For me, the library is a (mostly) quiet place to get work done during my daughter’s art classes. Those at nearby tables appear to be using the library in a similar way, or to read library books or to listen to library music CDs (with head phones). But is all that really “relevant”?

According to one news source:
Those who run, study and design libraries said the buildings have kept their relevance by being places for people to meet, take part in programs and learn how to use the electronic devices that access the Internet.

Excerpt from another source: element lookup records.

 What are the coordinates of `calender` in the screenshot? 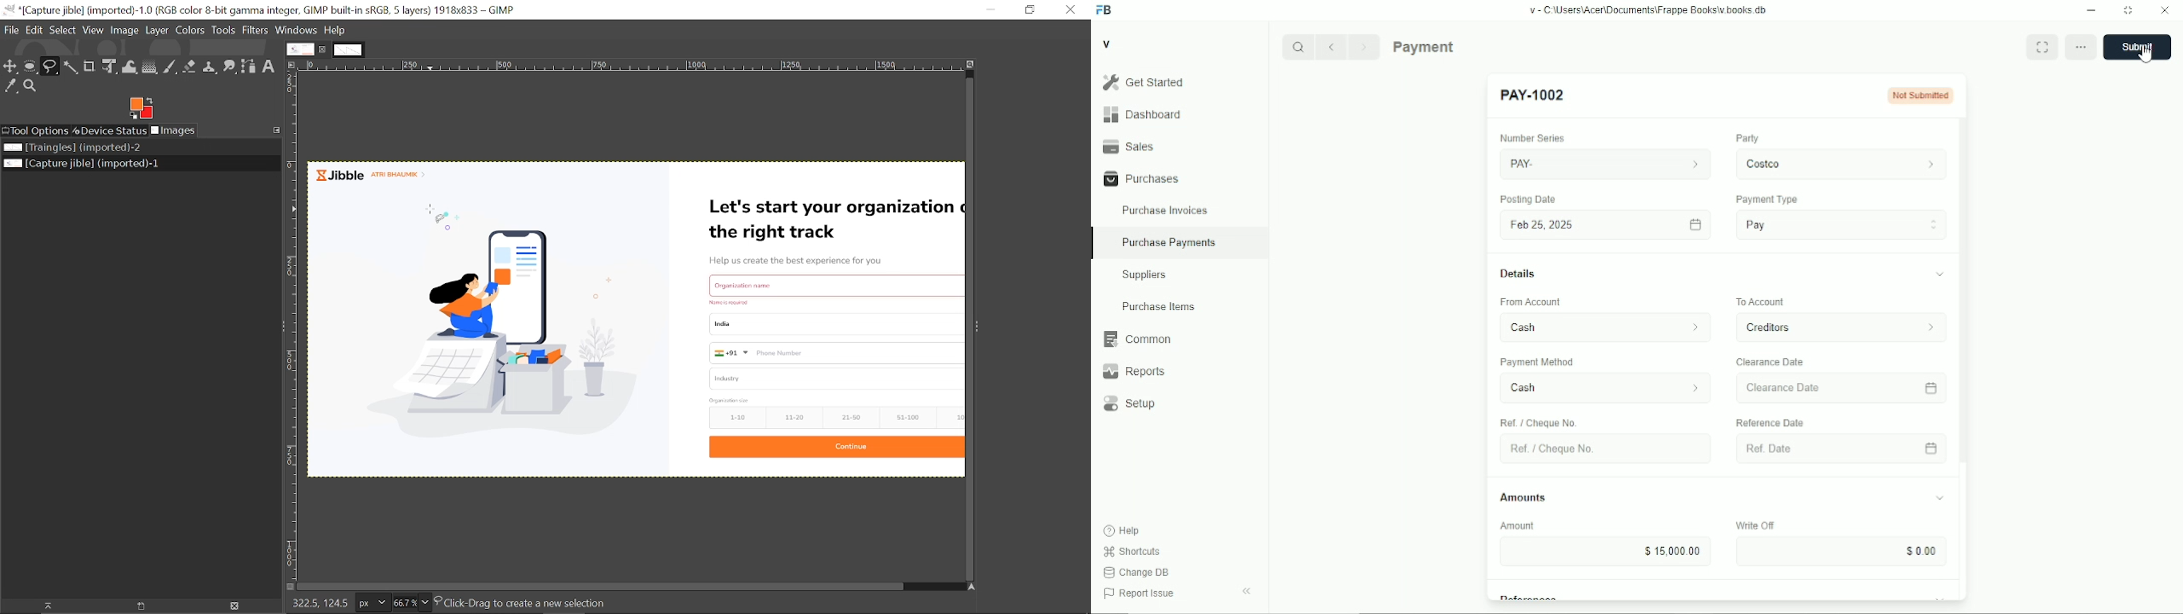 It's located at (1934, 386).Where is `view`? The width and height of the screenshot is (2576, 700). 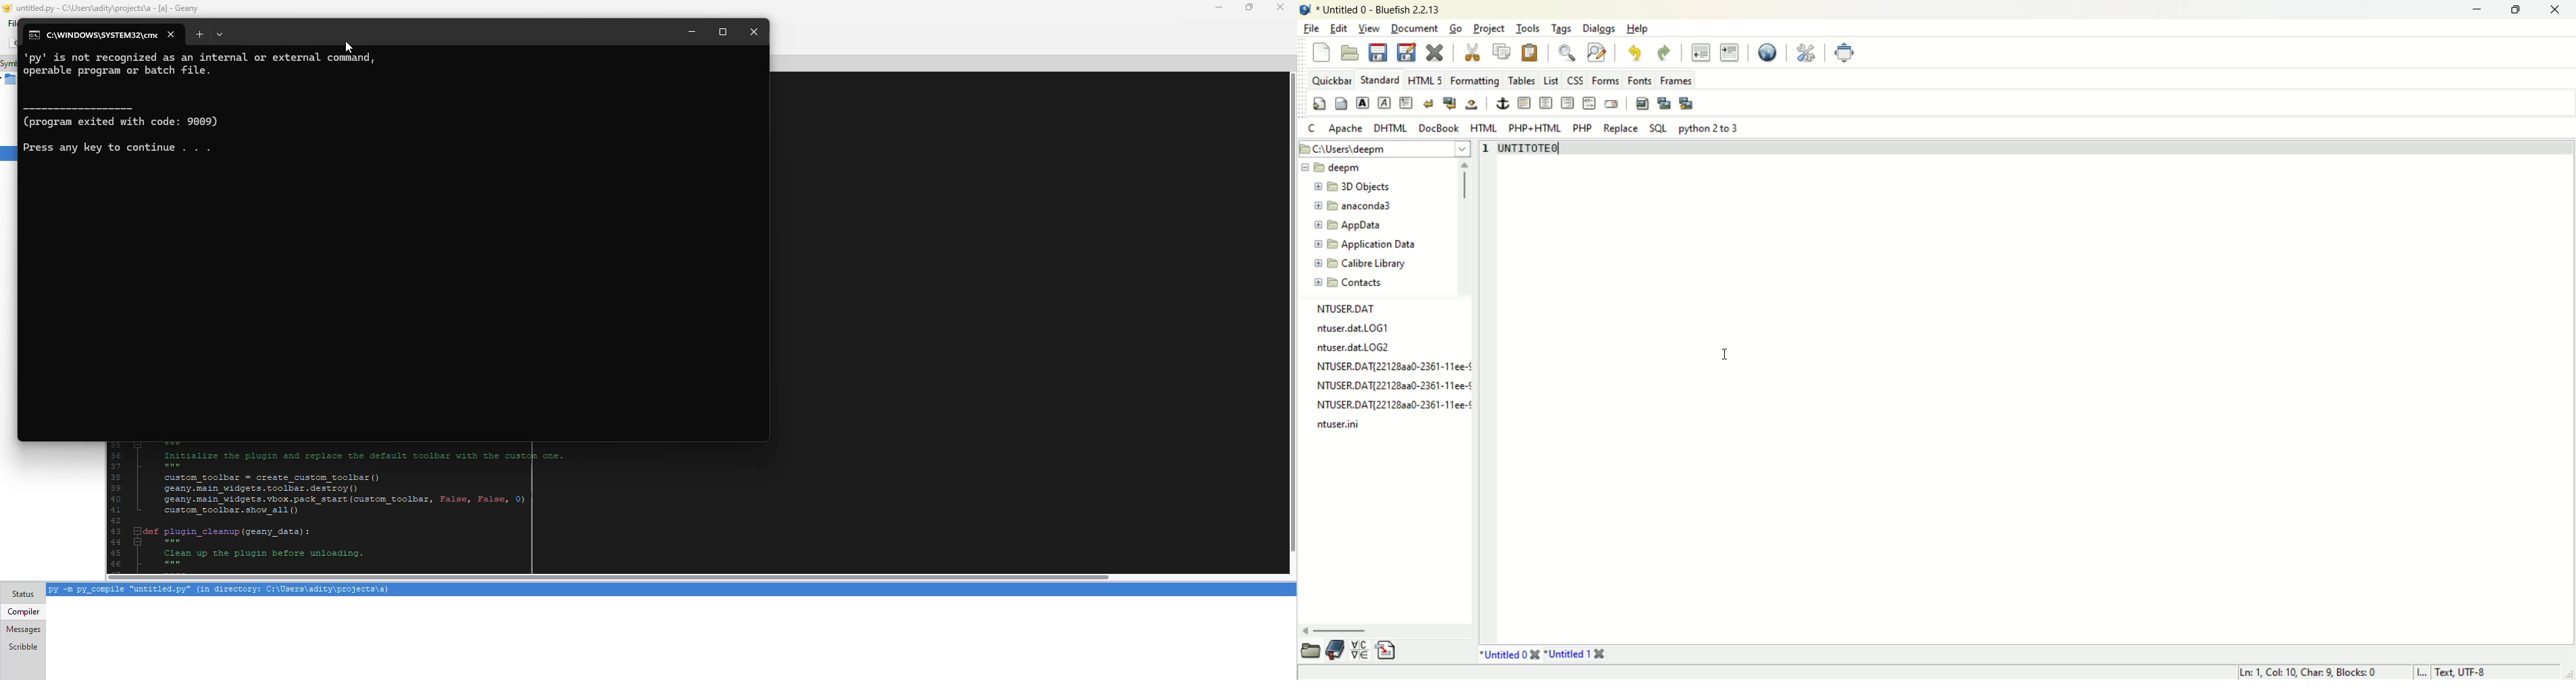
view is located at coordinates (1370, 28).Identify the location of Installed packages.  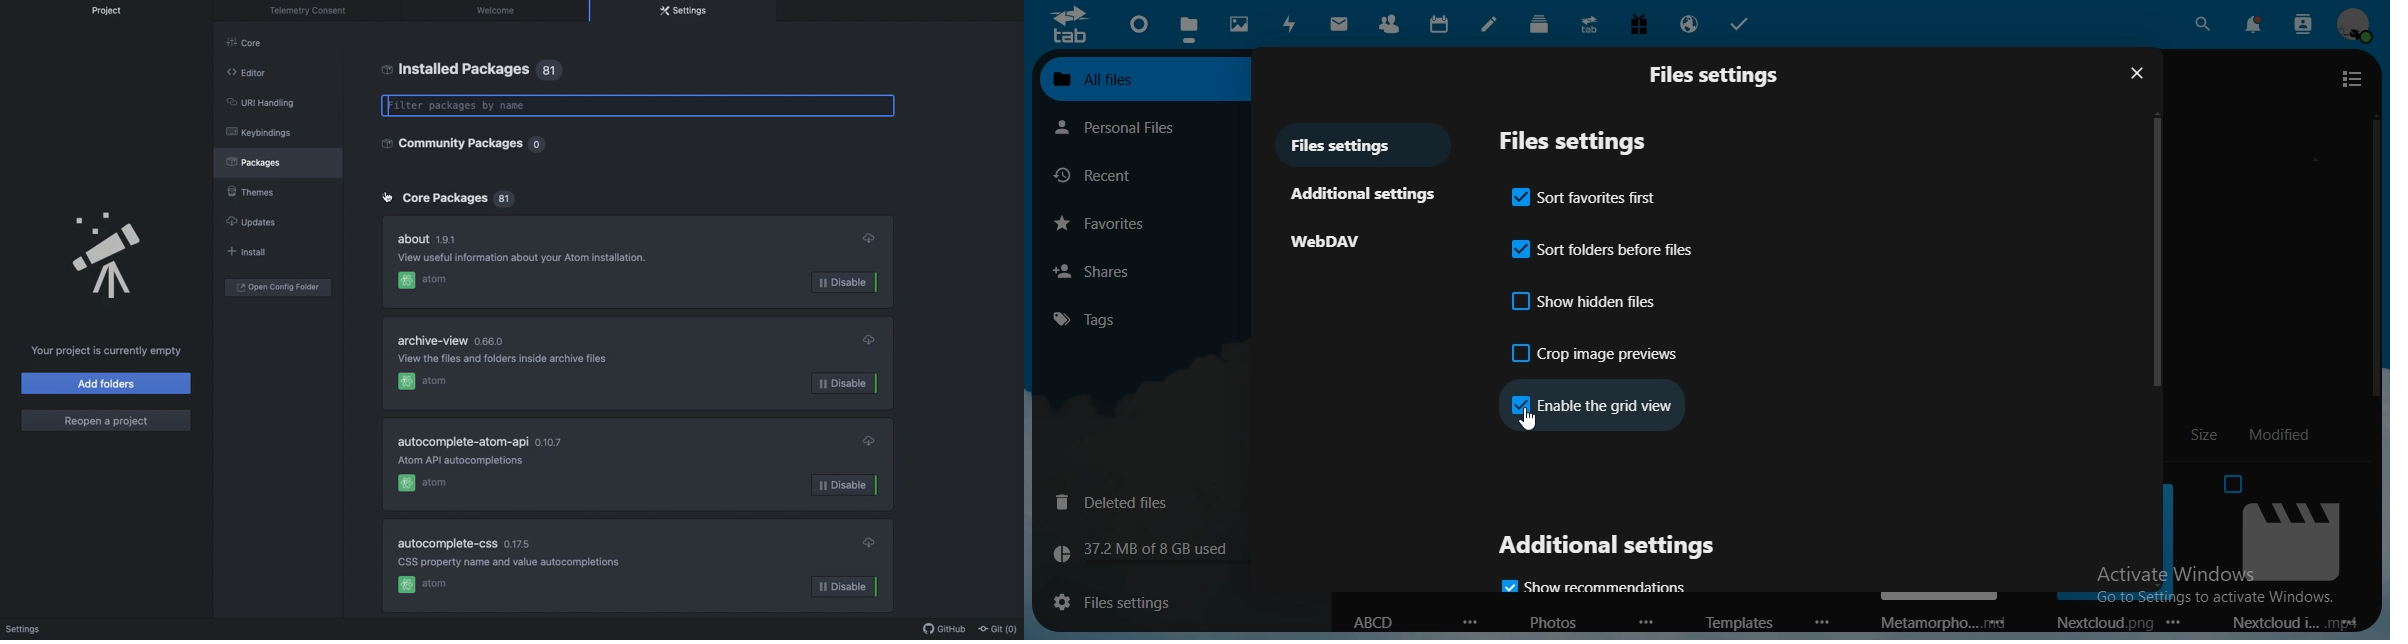
(455, 69).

Maybe few of us read books these days, and even fewer of us get the books we read from libraries. But there are still some people out there who relish the relative quiet of libraries—or at least of those sections of libraries that haven’t yet succumbed to the 21t century.


Niels Henrik Abel said...

Boy, do I hear you. I visit our local library on a weekly basis, and every time I go there I feel like I'm visiting the zoo - for all the reasons you mentioned, and more. We even get the unmitigated "joy" of listening to interruptions over the PA for this or that family literacy blah blah blah, etc. in English AND Spanish. There were the Obamacare navigators pushing their thing, last year there were volunteers providing free tax assistance (for some reason that was axed for this year), there are the homeless who hang out in the library and/or cafe (yes, the library has a cafe, too, owned/operated by a private contractor) in lieu of a warming shelter, and on and on....

Whether these things are useful or not is not the question, I believe. We could argue about that all day long. But when I look at the line item on my property tax bill, it says "library" and not "community center." It's called "mission drift," and I don't think it's right to take public monies under one set of assumptions and devote them to other purposes.

Anonymous said...

I find this so sad. The library at the school where I work is more of a social lounge than an old-fashioned library. Kids lounge about and make a ton of noise, as they watch movies on their laptops and chat with each other. Very few kids read any of the books there, and I almost never see kids browsing the stacks.
I've always loved libraries precisely because they are quiet, peaceful places where I can read, write, and think, but I think my kind of library is becoming an endangered species. I think that the price of living in the 21st century is a high one: we give up quiet contemplation, we give up books, and we give up solitude. Instead we get constant group activities, distracting social media, and collaborative maker movements.

Anonymous said...

JPublic schools are outstanding examples of mission creep - far too much time and effort is being spent on non-academic stuff - and it isn't as if they are doing such a good job on academics that they should be taking on other stuff. I have no problem with communities using school facilities for other things - the facilities are there and it is efficient to maximize their usage - but school staff should not be involved. Schools should be academic only. Yes, I am excluding all non-academic extracurriculars, too; even sports (maybe especially sports), band etc. I consider debate, math team, literary mag/school paper to be academics.

Anonymous said...

It's bad enough they have ruined government schooling with "21st Century skills", or whatever that means. Now they are going after the libraries. Our local library, which I go to practically everyday, has a new section for 3D printing, and recording. I do not know what to make of it. When I am at the library I am there to read the paper, magazines, find and read books in a quiet comfortable environment. I have no problem with having computers for internet access. In fact, when my laptop was in the shop for repair, I used the computers to print out documents for my Toastmaster group for when I was club secretary. I just find that things have been taken over by fads.